Dataset:

▶

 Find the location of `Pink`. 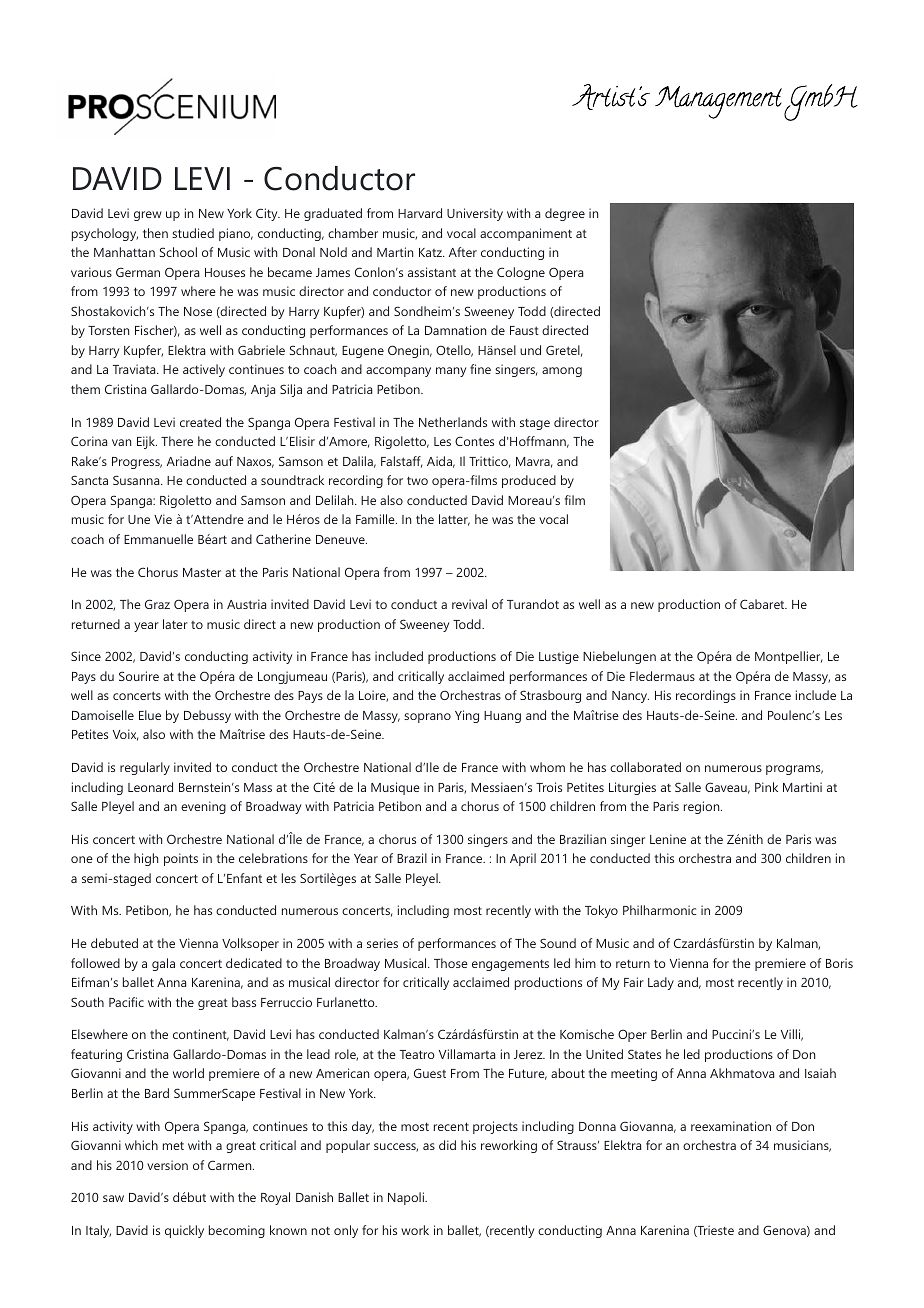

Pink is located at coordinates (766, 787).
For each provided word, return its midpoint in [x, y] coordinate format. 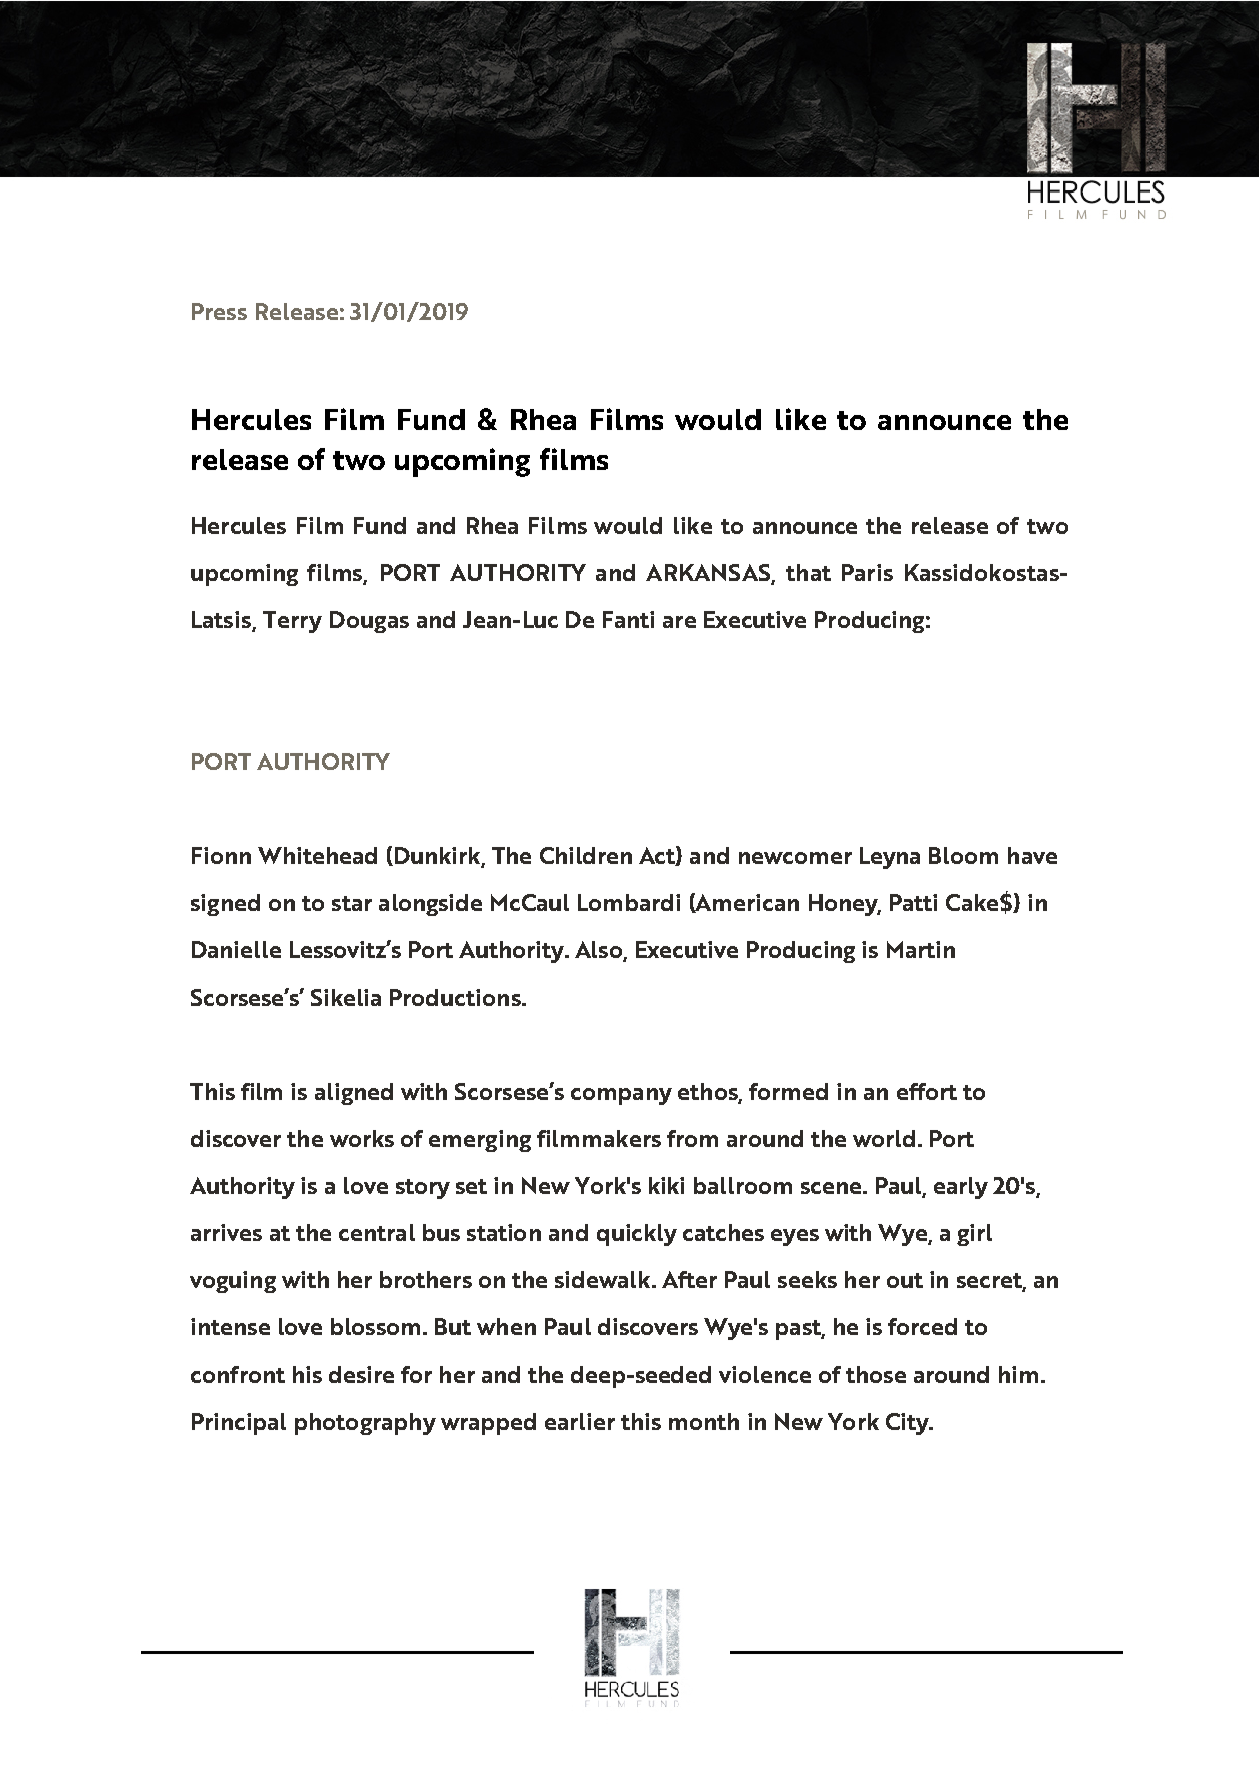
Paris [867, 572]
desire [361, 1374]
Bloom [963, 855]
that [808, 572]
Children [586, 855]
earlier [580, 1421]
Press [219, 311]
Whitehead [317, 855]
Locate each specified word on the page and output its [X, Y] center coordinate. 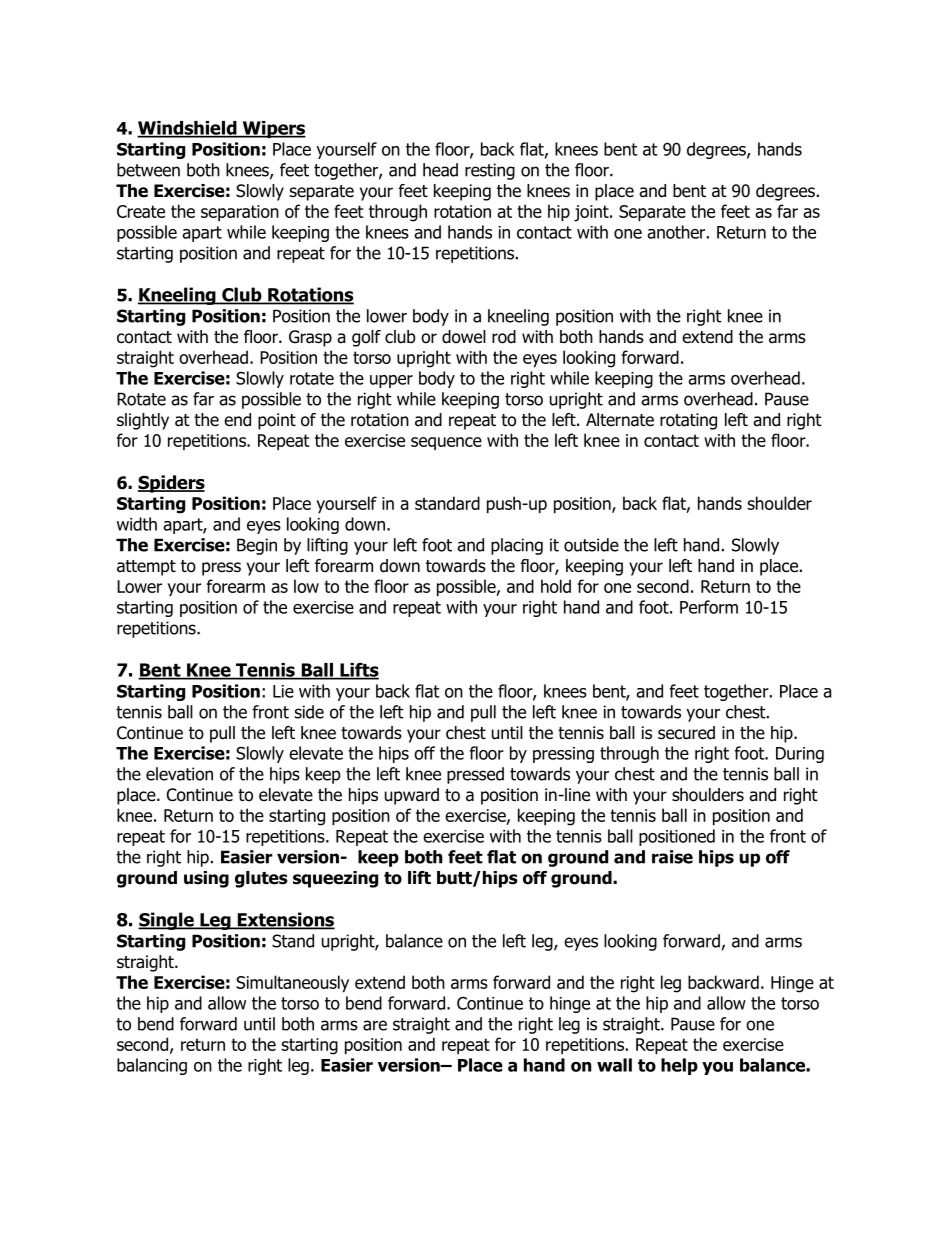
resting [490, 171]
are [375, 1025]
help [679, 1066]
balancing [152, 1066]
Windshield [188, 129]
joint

◀

Can you return all of the items above word for word, leaving the pictures out of your answer?

 Find the location of `Pink`. 

Pink is located at coordinates (766, 787).
For each provided word, return its midpoint in [x, y] coordinate format. 
Paris [867, 572]
desire [361, 1374]
Bloom [963, 855]
that [808, 572]
Children [586, 855]
earlier [580, 1421]
Press [219, 311]
Whitehead [317, 855]
Locate each specified word on the page and output its [X, Y] center coordinate. 
resting [490, 171]
are [375, 1025]
help [679, 1066]
balancing [152, 1066]
Windshield [188, 129]
joint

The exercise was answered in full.